I want to build a little movie recommender system. The model works fine, but, then I`ve came up with the question: how do I predict with this model? My goal is to recommend the top 10 movies for a given user (user already presented in the dataset with 5-10 movie reviews).
I was not able to get_preds on test data using CollabDataBunch
gives me an error.
It is clearly that I`m doing smth wrong. How should I properly define the test dataset and predict it using a collab learner?
It is not feasible to retrain the model every time I want to make predictions. I was able to solve the problem by calling learn.predict() for each user_id - movie_id pair. But this is very slow and is not taking advantage of any type of parallelism.
How can I make fast predictions on large amount of data?

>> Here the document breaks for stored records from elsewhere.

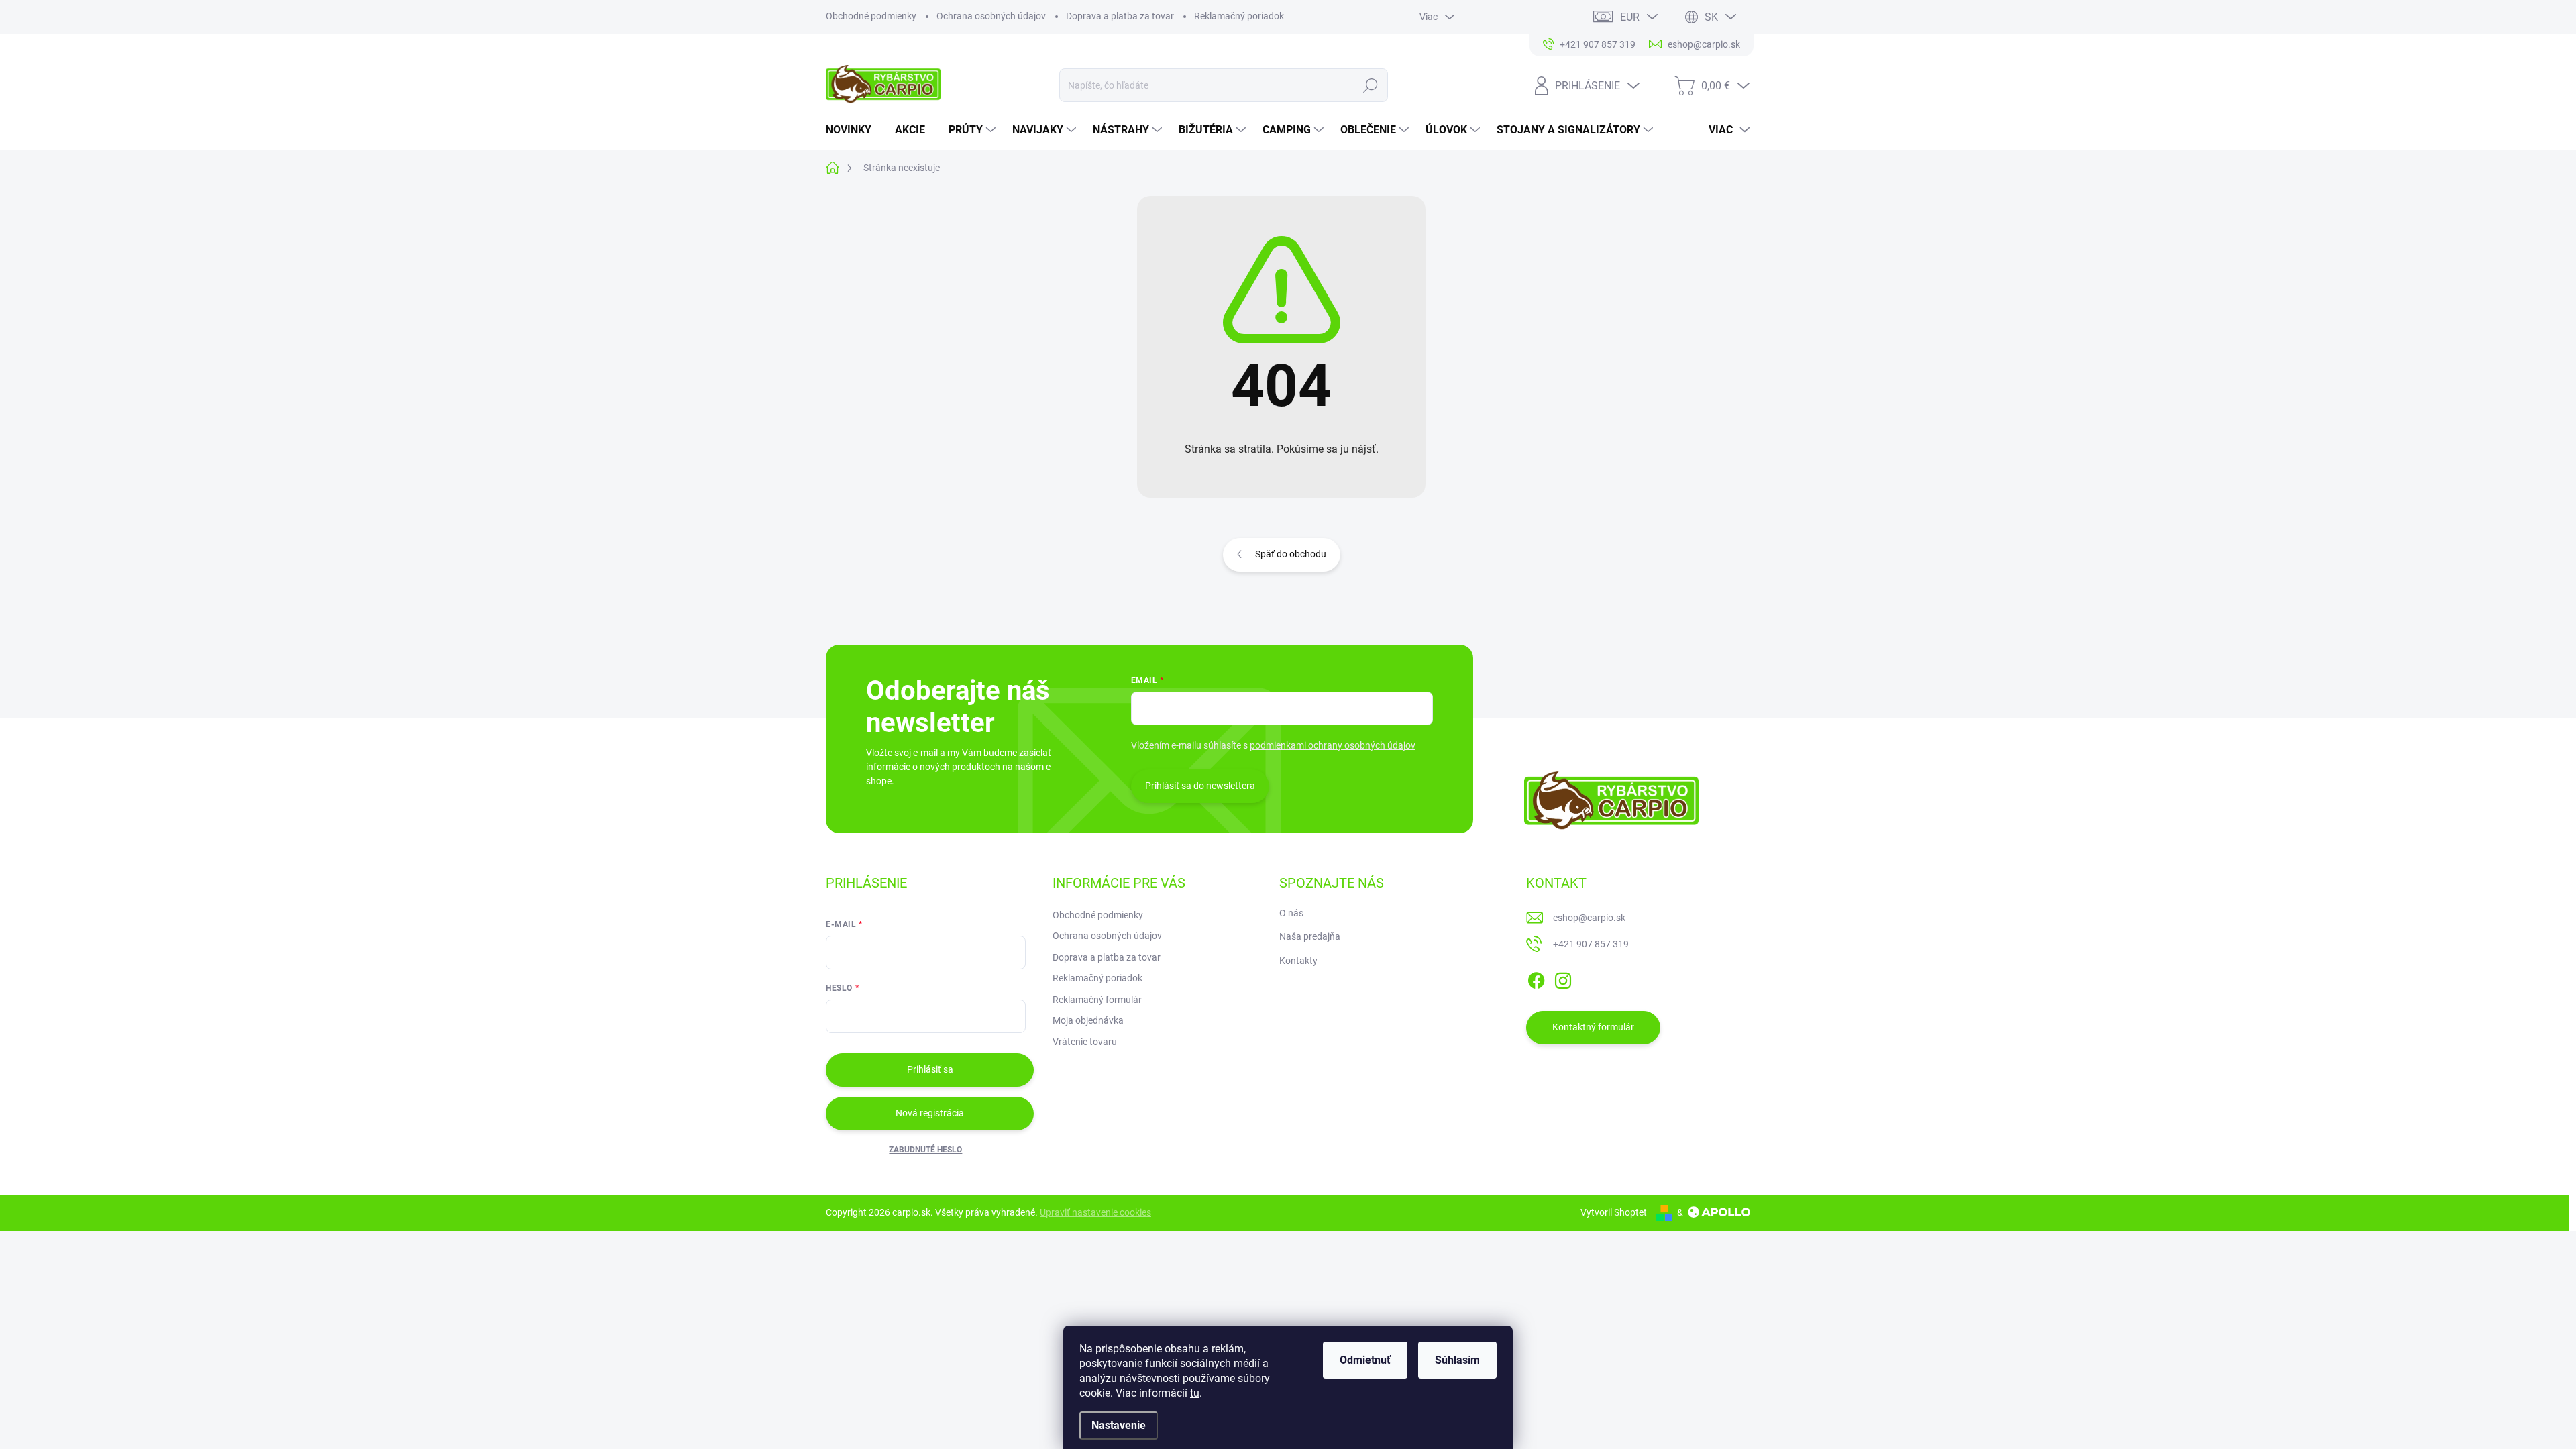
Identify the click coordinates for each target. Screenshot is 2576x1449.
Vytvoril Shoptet (1613, 1212)
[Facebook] (1536, 978)
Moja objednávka (1088, 1020)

preds, y = learn_loaded.get_preds(DatasetType.Test)
As I understood we can use different test dataset when defining the CollabDataBunch and it will not cause any problem when loading model (seems logic, as model is not changed) trained before.

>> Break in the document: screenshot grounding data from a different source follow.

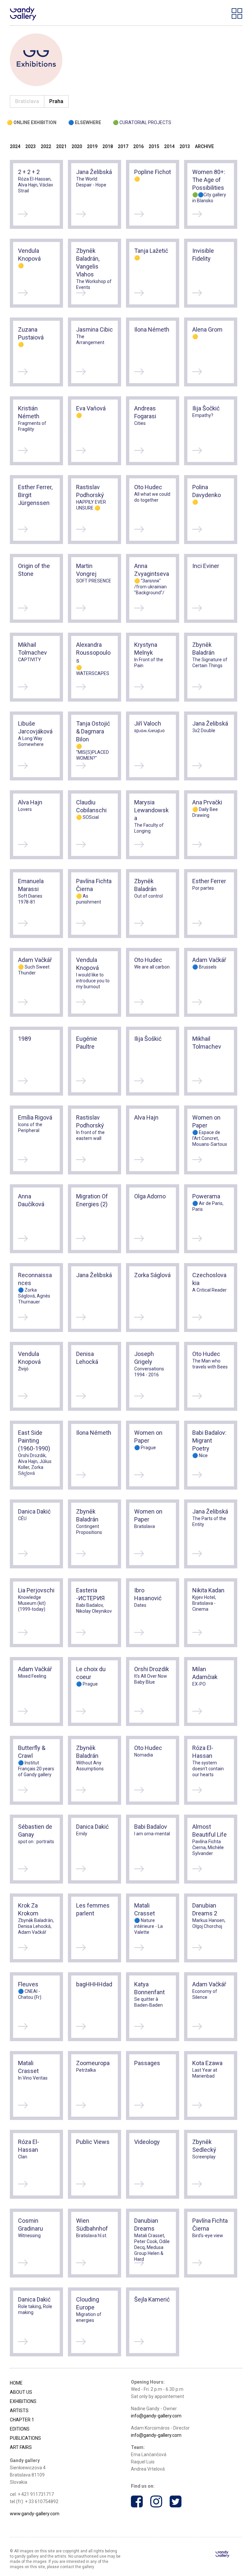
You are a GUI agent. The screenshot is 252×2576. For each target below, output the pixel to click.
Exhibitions (23, 2401)
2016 (138, 146)
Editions (20, 2429)
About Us (21, 2392)
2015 (154, 146)
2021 (61, 146)
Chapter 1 (22, 2419)
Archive (204, 146)
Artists (19, 2410)
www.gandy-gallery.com (34, 2513)
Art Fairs (21, 2447)
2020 (77, 146)
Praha (56, 101)
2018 (107, 146)
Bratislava (27, 101)
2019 (92, 146)
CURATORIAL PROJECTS (145, 122)
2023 (30, 146)
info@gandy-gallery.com (156, 2415)
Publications (25, 2438)
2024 (15, 146)
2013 (184, 146)
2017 (123, 146)
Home (16, 2383)
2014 (169, 146)
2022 (46, 146)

Hi @IRailean, i’m having the same requirement, also i’m fairly new to AI/ML domain, can you please tell me how you got it done?
Btw, i followed the code from https://jovian.ml/aakashns/movielens-fastai/v/14 for the movie recommendations. Now i’m trying to predict top 10 movies for any particular user.
Struggling since 2 days to get that done, any help will be highly appreciated.
Note: User for which you want to make predictions must be introduced in the dataset before training. Otherwise it will not have his embedding vector calculated (the same with movies).
Thanks a Lot @IRailean, my hearty thanks to you. You saved my day. I’ll take a look at the code and try to see how the predictions are. Once again thank you very much.
Hi @IRailean, how to test the model with the test data? We supply valid_pct=0.2 (20% of the data as test data) to CollabDataBunch.from_df?
How to grab a user from that 20% test data and test it against the trained model?
y_range specifies range of your scores. As I`ve seen you use 0-5 ratings, so change this to y_range=(0,5)
Do not forget also to load your model before predictions.
In your case smth like that:
learn1 = learn.load("trained_model')
valid_pct=0.2 shows how much of your initial data will be chosen as validation data.It means that from rating_movie dataset you use 20% as validation data.
Please, check out this video by Andrew Ng about train/dev/test distribution.
How to get that 20% data and test it? (i don’t know whether this question makes sense or not). In the past i have seen from other Neural Network tutorials where they train the NN with 80% of the data and remaining 20% they’ll test and validate the model. Similar to that is there a way to validate the model from that 20% test data?
Sorry, If this question isn’t relevant/doesn’t make sense please ignore.
You may not know from the start which architecture or hyperparameters will be the best choice for your NN. Therefore you often want to separate your data into 3 categories: train/val/test data.
Training data/Validation data.
NN uses training data to learn. Then you validate your NN on validation data.
If your metrics` values(accuracy, mse, rmse, etc.) are still not satisfactory, you may change hyperparameters or alter architecture of an NN.
Test data
Once you have found the best hyperparameters and architecture using train/val data, you evaluate your model on the test data. It is used as unbiased evaluation of a final model.
When creating databunch in fastai you just give it your data and this coefficient valid_pct which tells how much of this data will be used as validation set. It is up to fastai which entries of your data will be used as validation (I believe it does split data randomly).
Now it makes sense and i’m able to connect the dots. Thanks @IRailean for clearing my doubts. You mentioned the data is split into Training set and Validation set - how to validate the model with the Validation Data? Is there a way to extract the validation set?
fastai does this for you. Just specify how much data you want to use as validation data using valid_pct.
You can take a look at validation data in the following way:
data.valid_ds[0]
This will give you first entry of your validation data.
You have built a test dataset, where it is only 1 movieId and all users. From this dataset, you will predict how each user would rate this movie (313).
Regarding your question:
You want to find similar movies. As for each movie you have an embedding vector that represents this movie, for a given movie you want top-10 similar movies, when similar means with the
nearest embedding vector.
For this, you can retrieve weights and biases for each movie, calculate the distance between your movie and each movie in the dataset, and then sort them. Here is told how to get bias and weight for a given movie.
Sorry my bad on using movieId wrongly.
I made some changes to my code -https://github.com/jaganlal/NCFMovie100k/blob/master/NCFMovie100K.ipynb to extract bias and weights for movieId. Trying to find top 10 recommendations for a movie given its id. Is there any direct way to supply the movieId and get the bias and weights for that movie (i mean top recommendations)?
To be honest, I do not understand what do you mean by “Trying to find top 10 recommendations for a movie given its id”. You want to find 10 users that would rate this movie with the highest rating or top-10 similar movies to a given one?